Ultimately, though, it hardly matters, as there’s enough invention, wit and craftsmanship on display in every frame of Fury Road that simply being a fan of action movies or cinema in general is grounds enough to enjoy it on its own terms – regardless of whether or not it serves an agenda you’re personally supportive of or opposed to. There’s a common misconception among moviegoers – and game-players and TV-watchers and book-readers – that enjoying or supporting something which doesn’t subscribe entirely to your personal politics is akin to wearing the opposing team’s jersey at a sports game, or flying another country’s flag. But what’s great about the movies is the same thing that’s great about life: in them, anyone can do anything. Anyone can be anything. And it doesn’t matter whether or not you believe in the story’s message, or if there’s even a message at all. The best stories, those that squirrel through your imagination and leave their fingerprints on your soul, do so because they believe in themselves. This is one of those movies, one of those stories: proudly, defiantly itself.
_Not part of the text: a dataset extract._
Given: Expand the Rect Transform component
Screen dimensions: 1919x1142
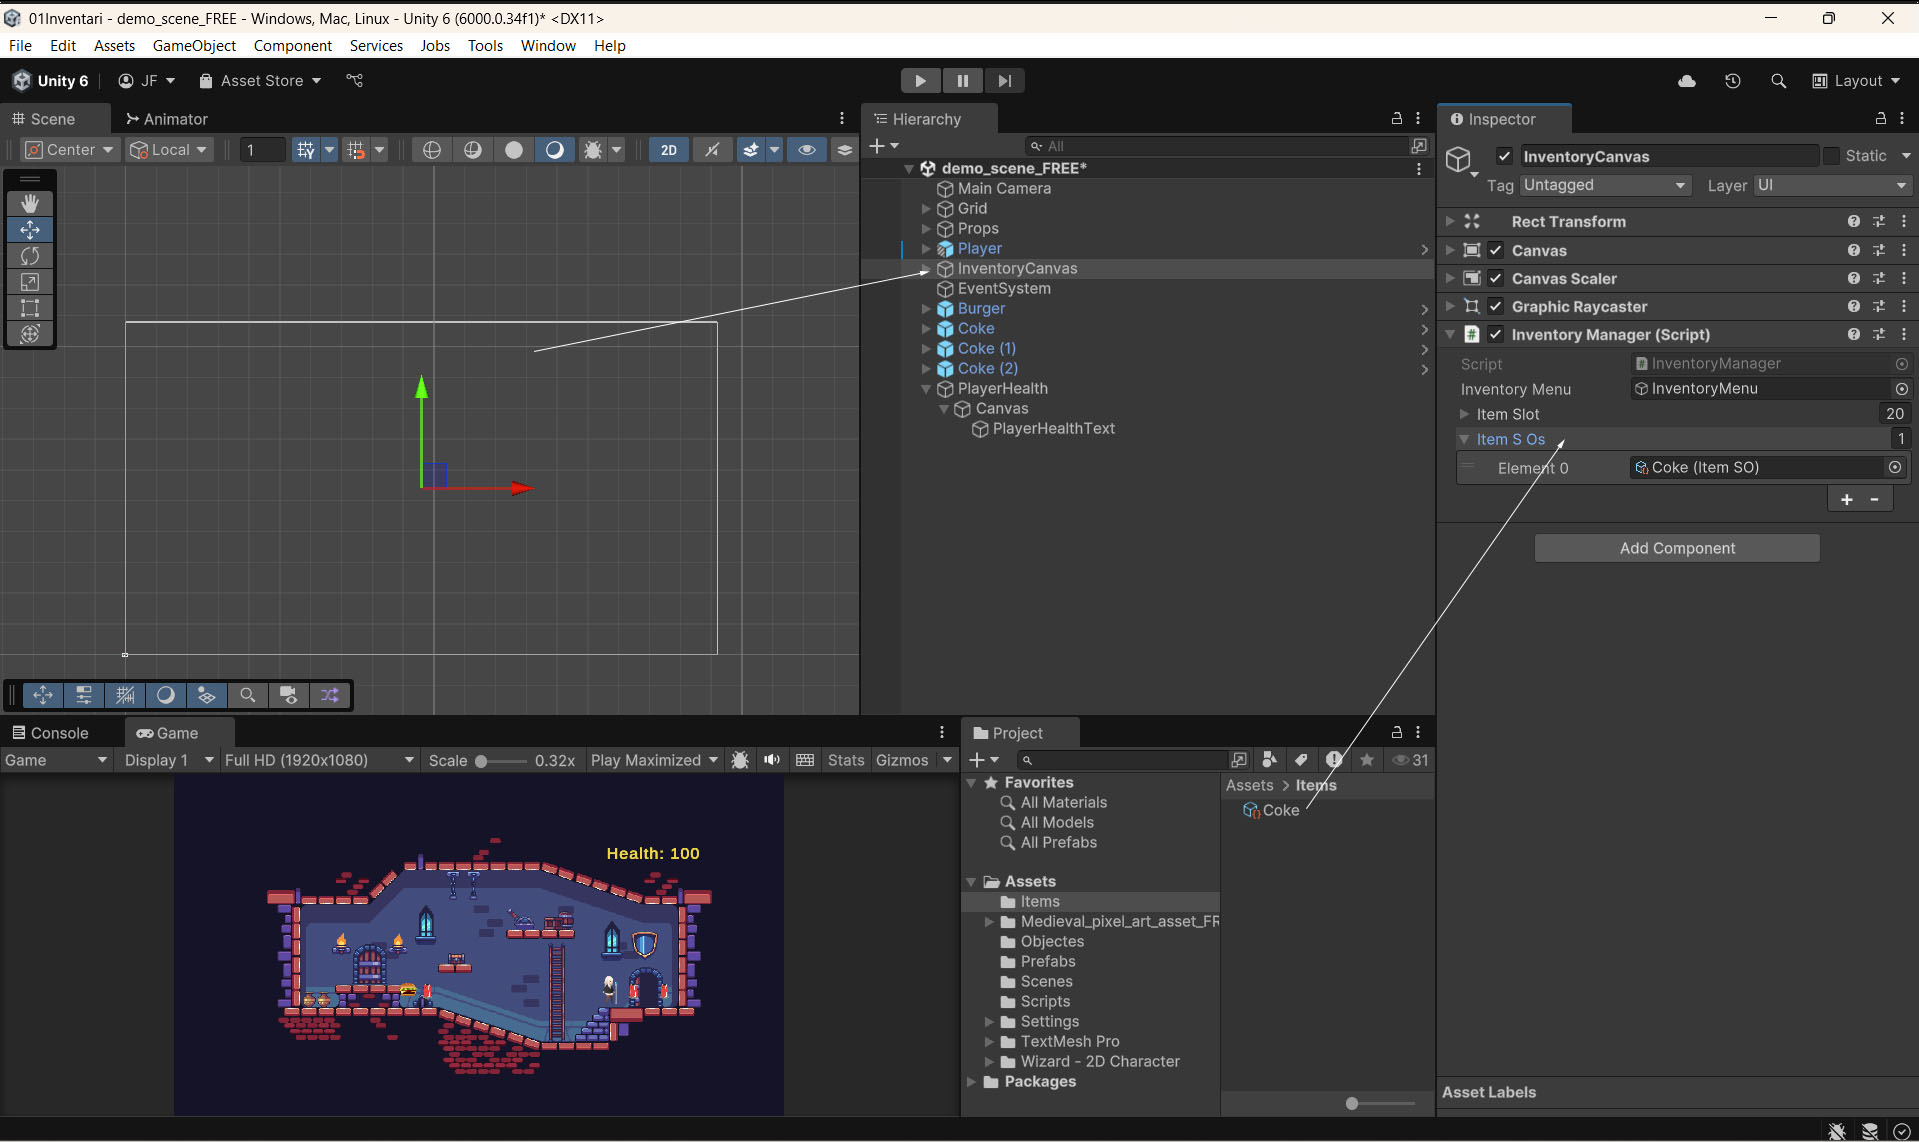Looking at the screenshot, I should (1450, 222).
I have no idea if we’ll see another Mad Max movie, or if we’ll see another anything with the same kind of flagrant disregard for convention. In its way, Fury Road seems designed to reshape what we expect from this genre; a reimagining of what it means to be a hero or a villain in an action movie. The bad guys, in particular, form a terrifyingly vivid tableau, from that flame-throwing Doof Warrior to the blind gunslinger, Bullet Farmer; from Immortan Joe in his punk Coup De Ville to his huge, tragically-simpleminded son, Rictus Erectus (played by Australian action stalwart Nathan Jones). One of the movie’s moments of genuine pathos comes, weirdly, from him, bellowing about loss while stood atop a speeding monster truck. And it hits you harder than anything Max does, partly because it’s unexpected, but equally because in a lot of ways that guy encapsulates everything that makes Fury Road great; not just the size, or the intensity, or the violence, but who and what all that stuff is actually for. It’s not who you think – not women, not genre fans, not Mad Max aficionados. It’s everyone. We’re all a little crazy sometimes, and as life rockets past, we cling on and hope we can make it to whatever destination we seek. Mad Max: Fury Road reminds us all to scream at the world along the way.